◆ What the exercise asks ◆
Pull every line that includes the word "dimensions" out of the data below and copy it.

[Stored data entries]
════════════════════
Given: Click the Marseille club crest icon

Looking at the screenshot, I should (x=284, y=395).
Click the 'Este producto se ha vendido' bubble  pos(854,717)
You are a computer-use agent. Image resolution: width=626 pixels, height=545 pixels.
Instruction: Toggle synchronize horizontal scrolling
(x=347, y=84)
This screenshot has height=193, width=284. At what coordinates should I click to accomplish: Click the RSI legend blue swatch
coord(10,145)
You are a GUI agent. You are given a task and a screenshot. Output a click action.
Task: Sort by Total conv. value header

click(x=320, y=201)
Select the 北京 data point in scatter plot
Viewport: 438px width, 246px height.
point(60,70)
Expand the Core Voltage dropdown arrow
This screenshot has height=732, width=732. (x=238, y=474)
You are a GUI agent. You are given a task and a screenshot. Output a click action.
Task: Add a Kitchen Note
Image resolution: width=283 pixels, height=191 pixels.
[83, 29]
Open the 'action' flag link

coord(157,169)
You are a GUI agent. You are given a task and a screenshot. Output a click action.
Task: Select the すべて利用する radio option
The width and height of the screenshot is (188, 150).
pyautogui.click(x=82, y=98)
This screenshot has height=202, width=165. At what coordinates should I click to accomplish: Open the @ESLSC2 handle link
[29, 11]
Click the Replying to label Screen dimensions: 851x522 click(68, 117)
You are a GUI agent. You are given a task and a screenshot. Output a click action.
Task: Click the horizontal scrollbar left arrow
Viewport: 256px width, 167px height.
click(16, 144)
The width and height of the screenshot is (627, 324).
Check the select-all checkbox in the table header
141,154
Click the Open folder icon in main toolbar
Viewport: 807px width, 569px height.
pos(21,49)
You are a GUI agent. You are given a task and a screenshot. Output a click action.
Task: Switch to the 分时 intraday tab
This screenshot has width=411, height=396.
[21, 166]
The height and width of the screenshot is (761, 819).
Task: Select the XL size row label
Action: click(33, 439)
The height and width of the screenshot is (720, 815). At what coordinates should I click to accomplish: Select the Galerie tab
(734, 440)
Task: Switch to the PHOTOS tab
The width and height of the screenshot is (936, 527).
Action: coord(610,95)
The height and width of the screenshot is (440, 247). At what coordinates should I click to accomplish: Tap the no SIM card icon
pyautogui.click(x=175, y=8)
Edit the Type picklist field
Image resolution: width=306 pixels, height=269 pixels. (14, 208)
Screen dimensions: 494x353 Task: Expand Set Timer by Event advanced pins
════════════════════
◆ Response ◆
Click the Replying to label Screen dimensions: 851x522 click(68, 117)
Screen dimensions: 494x353 Task: Expand Set Timer by Event advanced pins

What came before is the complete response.